++++ Provided records
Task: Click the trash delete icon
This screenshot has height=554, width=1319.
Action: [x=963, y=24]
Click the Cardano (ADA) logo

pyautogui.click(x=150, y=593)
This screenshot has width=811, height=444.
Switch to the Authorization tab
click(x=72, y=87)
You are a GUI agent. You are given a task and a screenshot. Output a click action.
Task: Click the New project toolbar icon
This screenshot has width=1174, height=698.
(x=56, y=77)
++++++++
■ Exercise goal:
Count how many lines in the entries above hold the word "icon". Give that number by itself.

■ Answer:
2